■ Problem details ■
Starting at the line that holds "Instruction: Click the gray star review icon", quote every line through the end of the records, both boundary lines included. Omit the pictures.

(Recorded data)
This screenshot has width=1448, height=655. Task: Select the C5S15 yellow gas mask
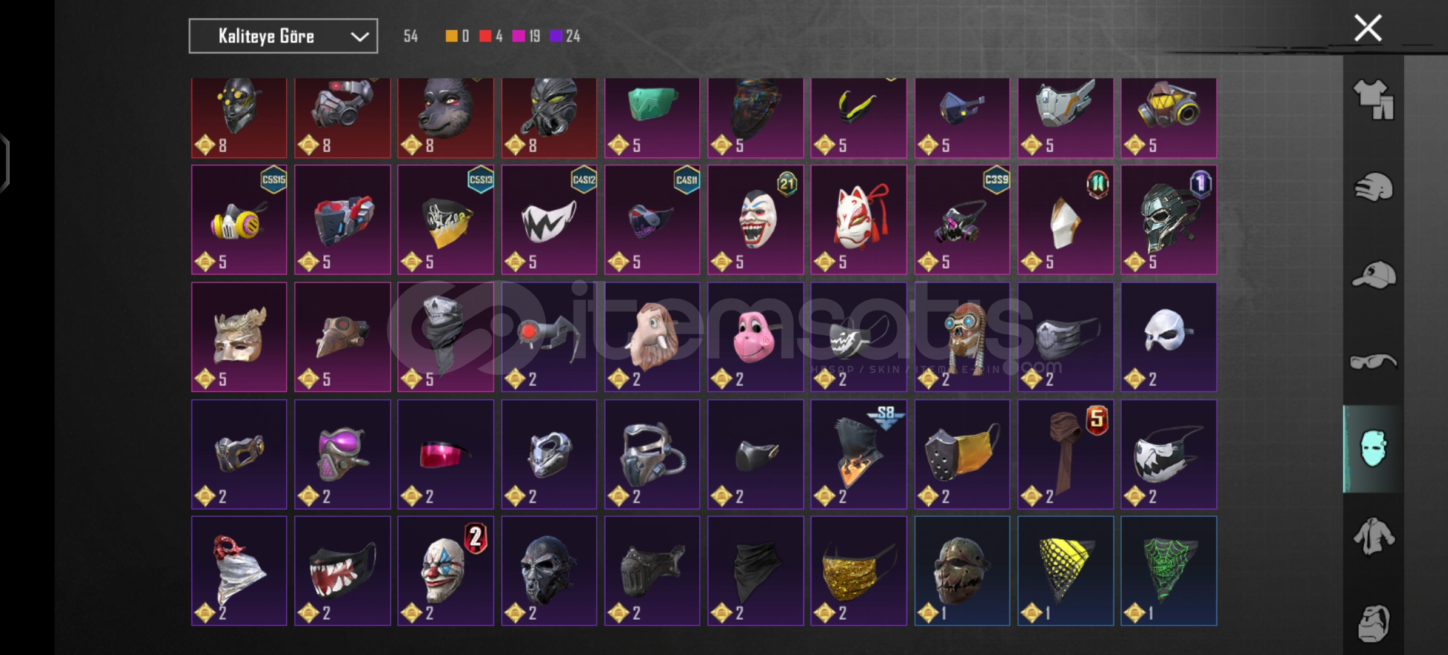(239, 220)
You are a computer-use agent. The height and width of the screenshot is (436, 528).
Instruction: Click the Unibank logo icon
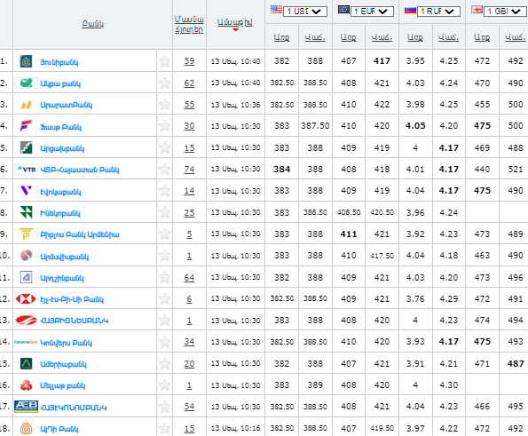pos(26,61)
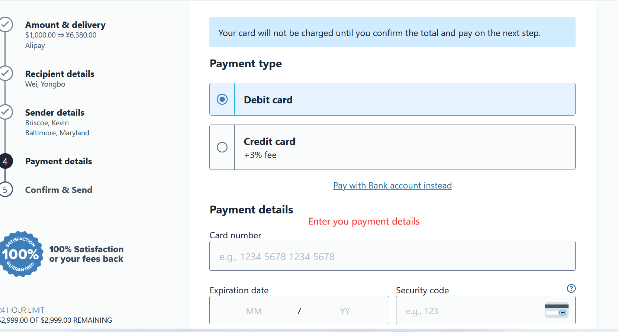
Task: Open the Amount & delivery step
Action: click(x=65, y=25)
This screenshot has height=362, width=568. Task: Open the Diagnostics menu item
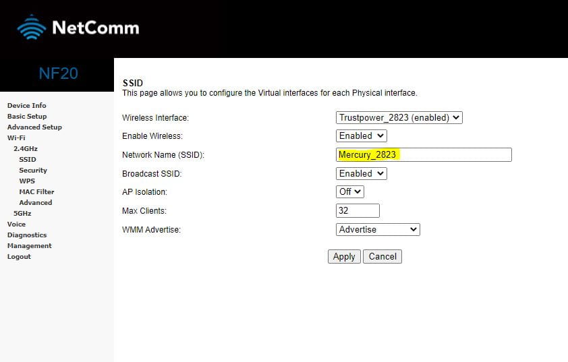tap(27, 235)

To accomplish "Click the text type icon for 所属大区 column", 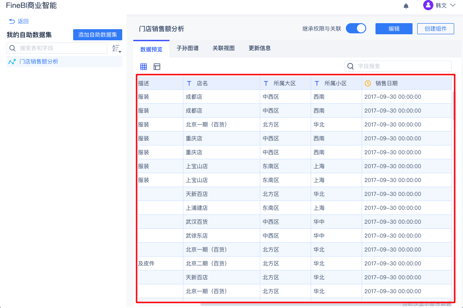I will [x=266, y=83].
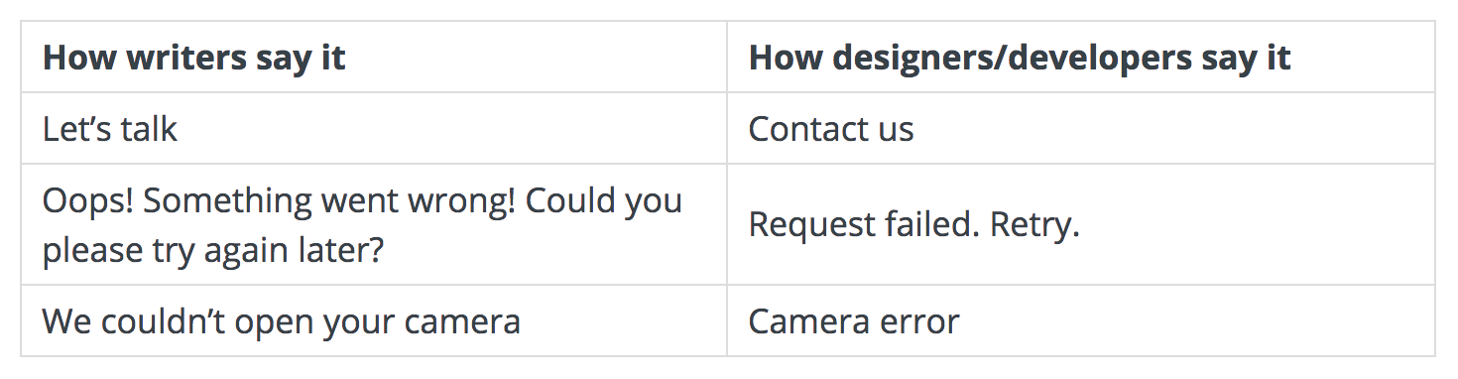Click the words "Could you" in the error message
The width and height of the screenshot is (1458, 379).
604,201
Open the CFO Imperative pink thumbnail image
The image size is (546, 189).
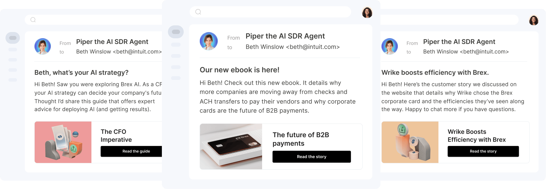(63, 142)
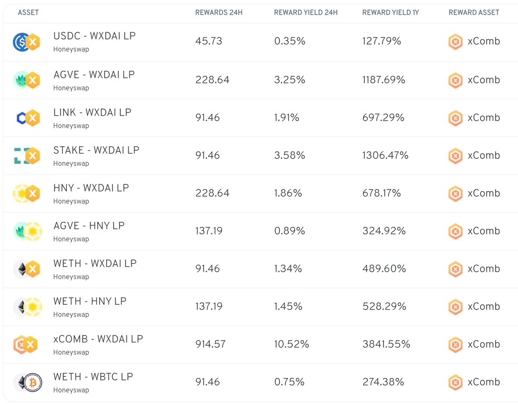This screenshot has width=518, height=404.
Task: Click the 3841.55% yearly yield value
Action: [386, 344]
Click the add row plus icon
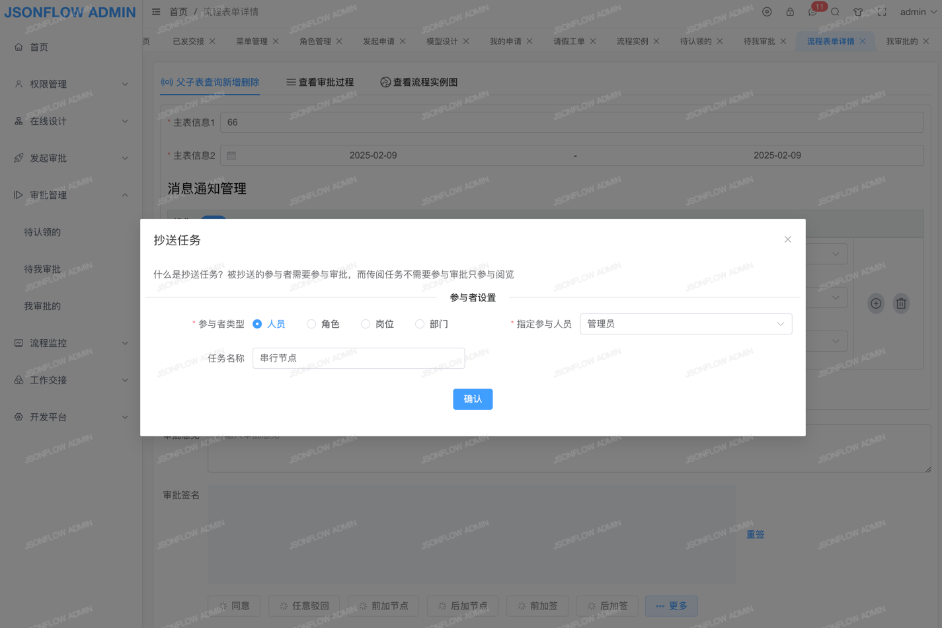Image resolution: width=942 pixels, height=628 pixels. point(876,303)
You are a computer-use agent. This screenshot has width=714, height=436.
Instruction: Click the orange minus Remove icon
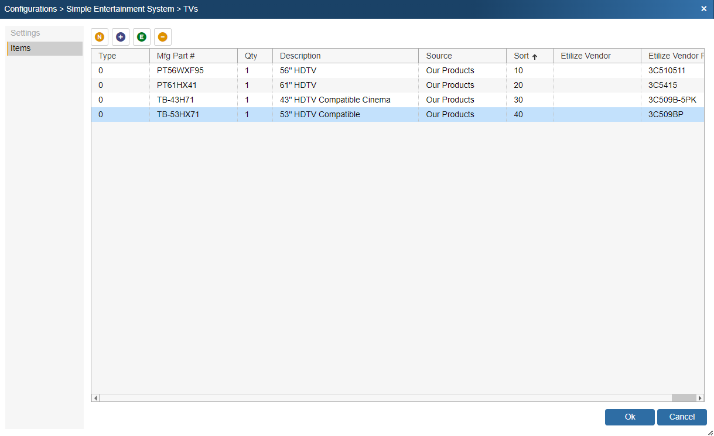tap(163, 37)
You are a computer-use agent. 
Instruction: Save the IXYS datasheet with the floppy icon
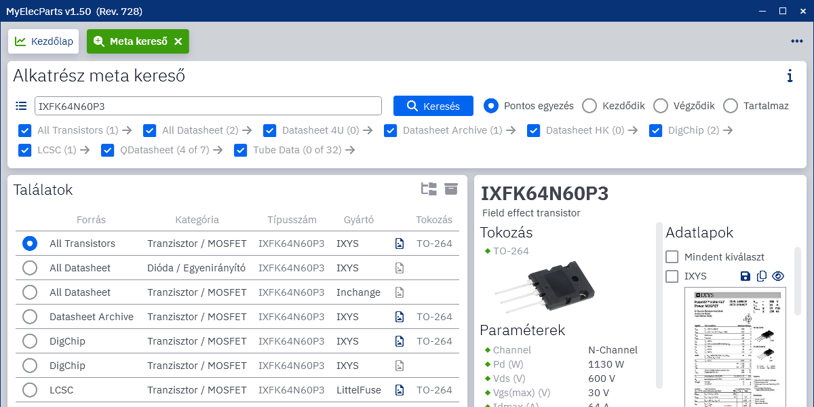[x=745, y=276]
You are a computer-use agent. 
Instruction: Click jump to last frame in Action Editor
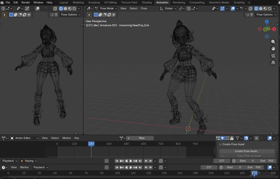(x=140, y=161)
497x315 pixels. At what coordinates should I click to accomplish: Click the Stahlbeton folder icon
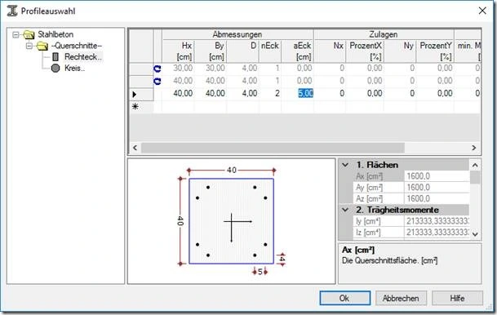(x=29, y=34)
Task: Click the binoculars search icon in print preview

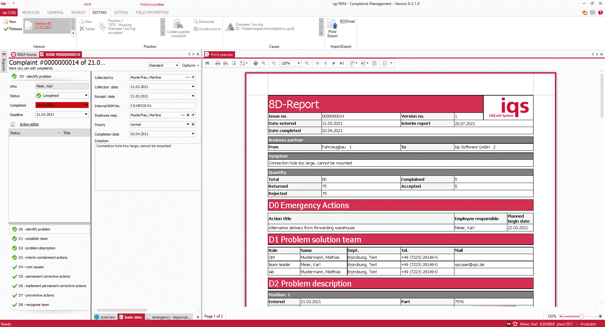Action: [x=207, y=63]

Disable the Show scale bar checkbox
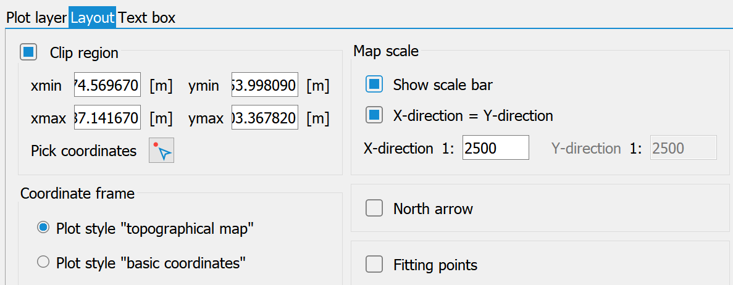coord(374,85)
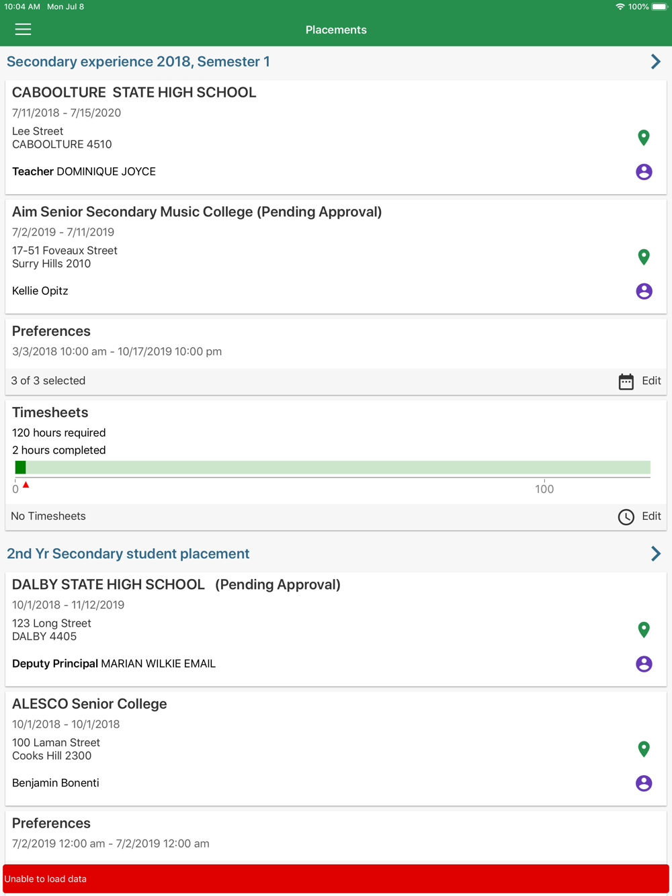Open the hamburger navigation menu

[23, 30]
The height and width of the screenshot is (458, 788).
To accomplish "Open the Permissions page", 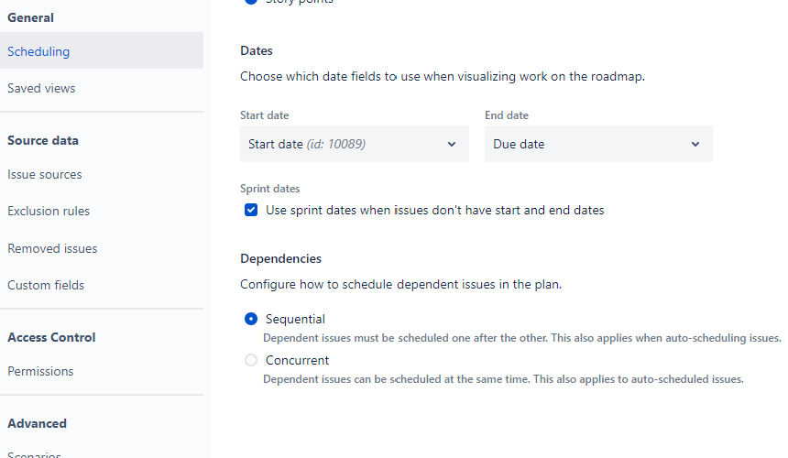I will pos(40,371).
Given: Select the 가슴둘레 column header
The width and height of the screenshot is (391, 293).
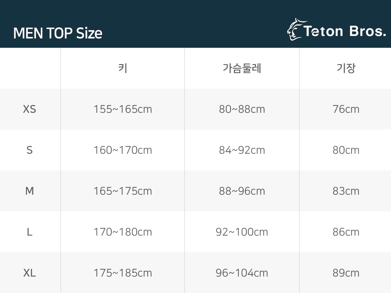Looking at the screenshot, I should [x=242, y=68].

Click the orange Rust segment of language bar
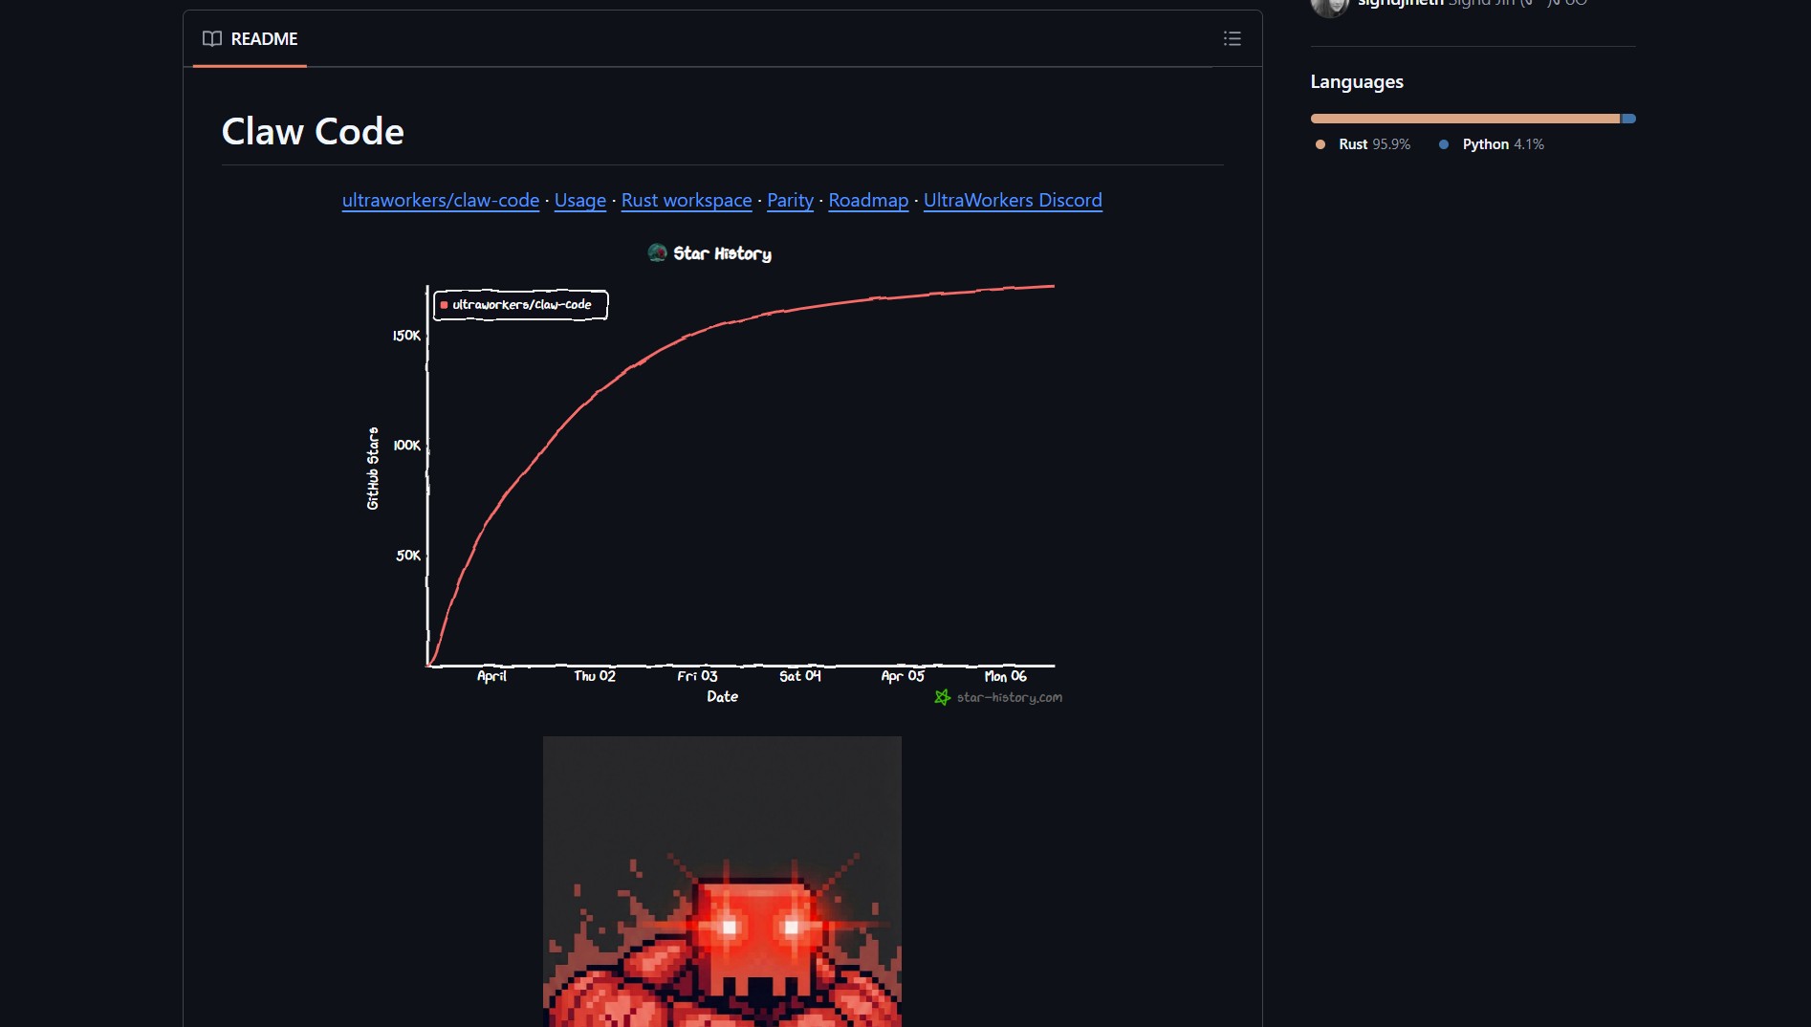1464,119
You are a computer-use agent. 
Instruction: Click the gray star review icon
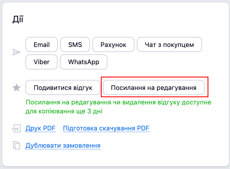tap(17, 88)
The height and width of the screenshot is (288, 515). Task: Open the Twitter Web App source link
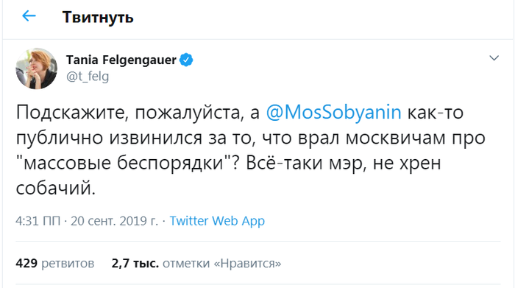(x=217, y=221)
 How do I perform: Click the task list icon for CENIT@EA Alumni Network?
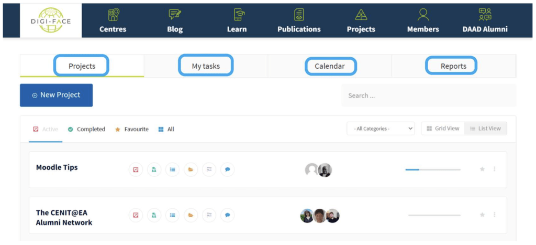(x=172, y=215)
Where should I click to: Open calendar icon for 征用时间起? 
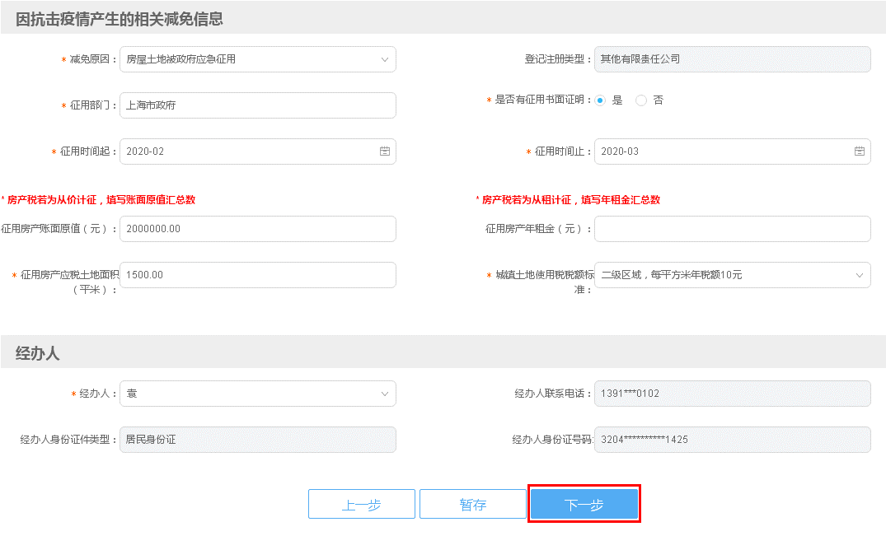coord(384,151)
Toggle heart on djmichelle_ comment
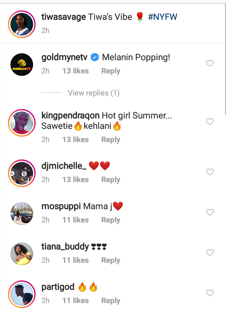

■ Written solution ■
Instruction: Click the gray star review icon
tap(17, 88)
The height and width of the screenshot is (288, 515). Task: Open the Twitter Web App source link
(x=217, y=221)
 How do I perform: Click the task list icon for CENIT@EA Alumni Network?
(x=172, y=215)
Where should I click to: Open calendar icon for 征用时间起? 
coord(384,151)
Toggle heart on djmichelle_ comment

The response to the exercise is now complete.